そのエピソードは彼女の1つの勲章となりました。はじめは経験を語る彼女に皆が耳を傾けていましたが、注目は長くは続きません。周囲から飽きられてしまっても、シグネはその快感を忘れることができませんでした。
シグネはインターネットで原因不明の皮膚病を起こすロシア製の精神安定剤リデキソールの存在を知り、学生時代の友人を通じて手に入れ定期的な服用を続けました。
しばらくすると、シグネの腕と首にかすかに症状が出始めました。原因が特定されることを恐れて診察を拒み、トーマスに原因不明だったと偽って関心を得ようとしたシグネでしたが、彼は個展以降注目が続き自分の成功しか興味がありませんでした。
さらに薬の服用を続けるシグネは次第に日常生活に支障が出るほどの強烈な眠気や全身の痛み、そして顔中に出血を伴うひどいミミズ腫れを起こしてしまいました。すぐに救急車で病院に運ばれたものの、意識が朦朧とする中でも虚言が明るみになることを恐れて検査を拒みました。
シック・オブ・マイセルフのネタバレあらすじ:転
全身包帯で寝たきりのシグネに「もっと君に関心を持つべきだった」とトーマスは日夜病院で付き添いました。シグネはトーマス自身が表紙を飾った雑誌を持ってきたことにイラつき、お見舞いに来なかった友達にも腹を立てていました。
入院中はリデキソールが服用できないため徐々に快方へ向かったものの、依然として精密検査を受けようとしないシグネは、母親のすすめで治療センターのグループセッションに参加することになりました。しかしそこでも、入院患者たちの前で「世界初の症例」とうそぶき、参加者もそれぞれの症状の深刻さで競い合い、居心地の悪くなったシグネは悪態をついてその場を後にしてしまいました。

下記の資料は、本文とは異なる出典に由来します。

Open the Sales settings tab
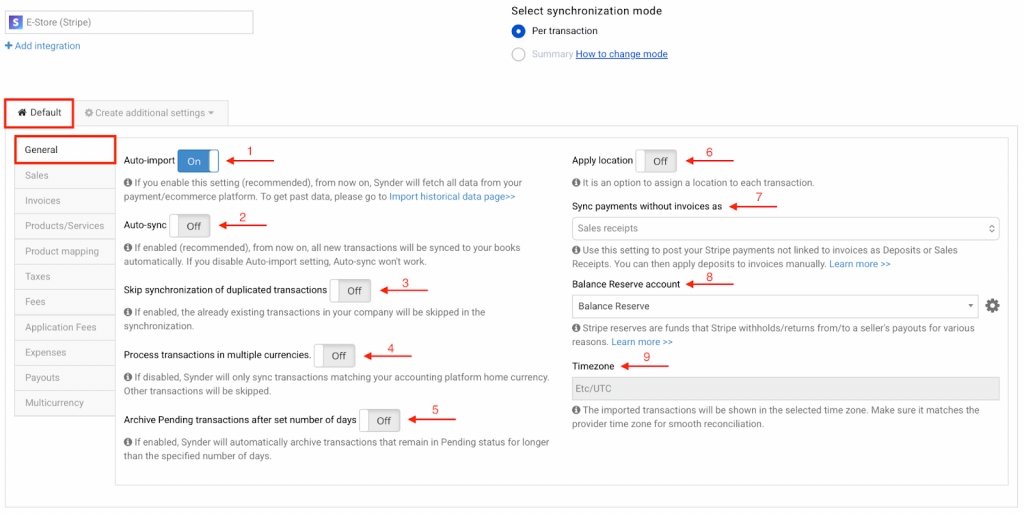The height and width of the screenshot is (514, 1024). (37, 175)
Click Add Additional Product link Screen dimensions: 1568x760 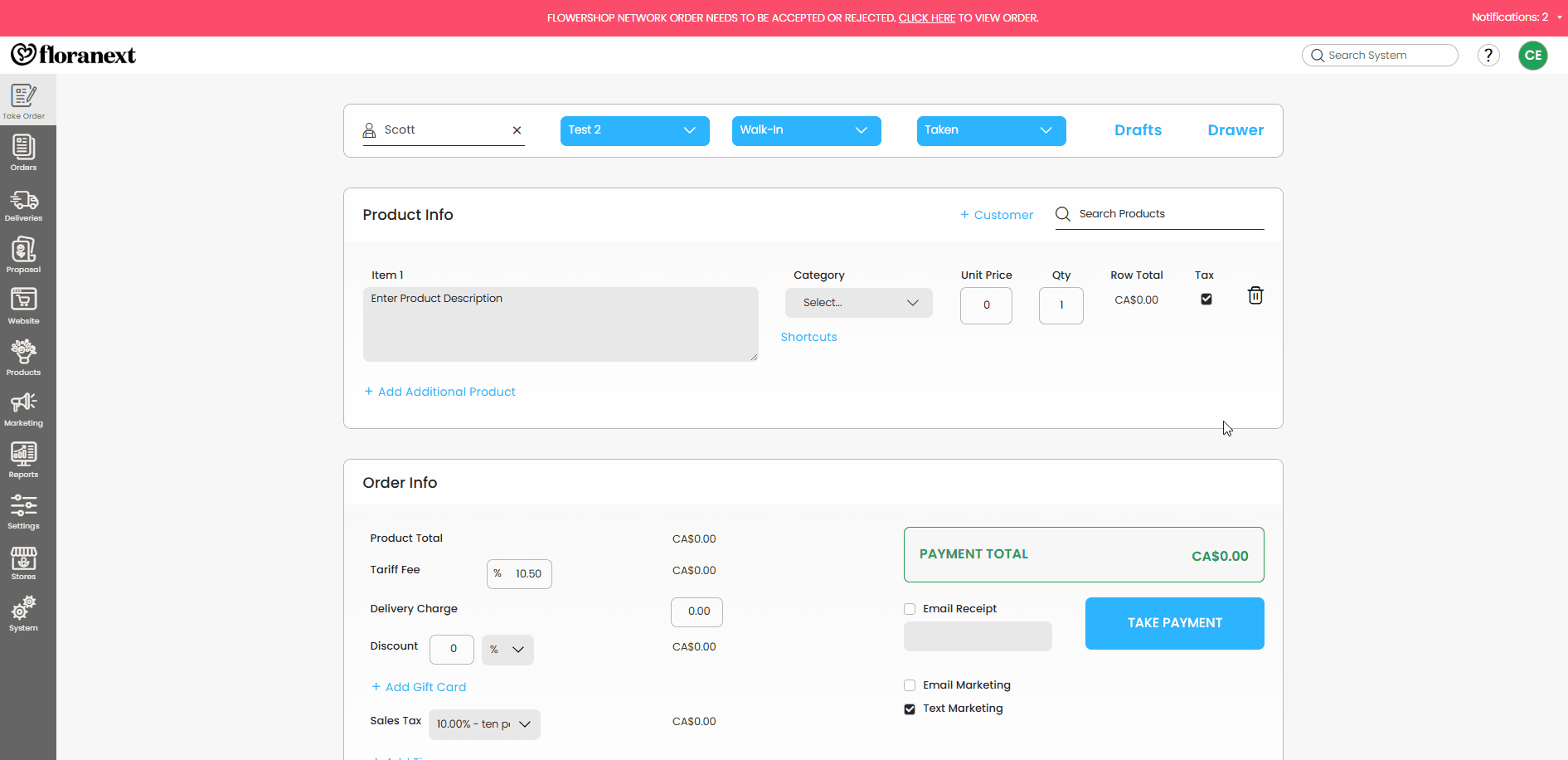(446, 392)
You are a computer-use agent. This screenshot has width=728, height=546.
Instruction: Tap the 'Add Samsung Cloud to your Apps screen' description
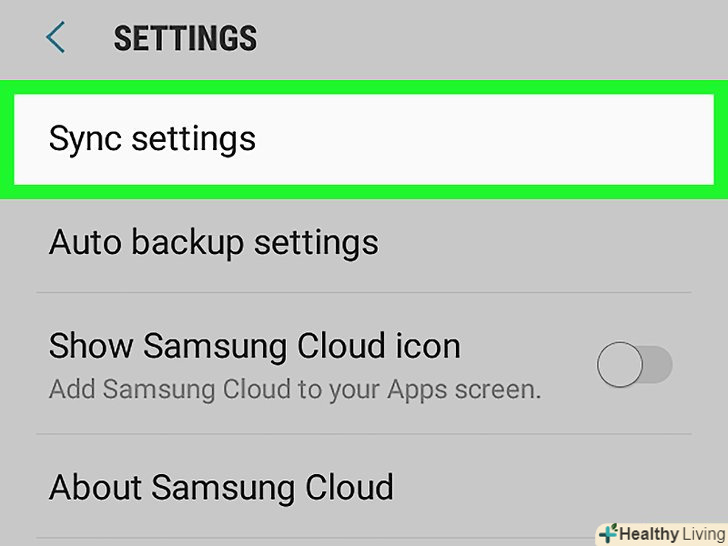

シグネはフェイスマスクを取り傷のある顔をSNSにアップし始めました。さらにローカル紙の記者を務める友人マルテに頼み、原因不明の病としてニュースサイトに取材記事を掲載してもらうことに成功。さらには新聞までもが発売され、シグネの胸は高鳴りました。
シック・オブ・マイセルフの結末
そんな中、あるアーティストがシグネの記事をリポストしたことで彼女は新進気鋭のモデル事務所から声がかかります。すでに活躍している四股形成不全の女性とともに念願のモデルデビューを果たしました。
早速、新ブランドの広告案件に意気込むシグネでしたが、皮肉にもその時すでに彼女の体調は日常生活を送れないほど悪化していました。手足はしびれて思うように動かすことができず、髪は抜け、吐血までしてしまう。それでもリデキソールを辞めることができず服用し続けていました。
広告撮影の当日。ついにシグネは頭から血を流し卒倒。身体は限界を超えてしまったのです。
一方、トーマスは作品で使用していた椅子が盗品であったことが明るみに出て逮捕されてしまいます。家の荷物はほとんど没収、モデルの夢も絶たれたシグネは意を決し、マルテにこれまでのことは全て自作自演であったことを告白しました。しかしシグネのあまりにも異常な行為にマルテはあきれて絶縁を突きつけます。
頼るものが何もなくなったシグネは治療センターのグループセッションに姿を見せました。
フロアにあおむけに寝て、みんなで「生きたい!生きたい!」と叫ぶと、シグネの目には涙がこぼれてきました。
次のセッションで外へ出たシグネは久々に笑顔をのぞかせていました。
以上、映画「シック・オブ・マイセルフ」のあらすじと結末でした。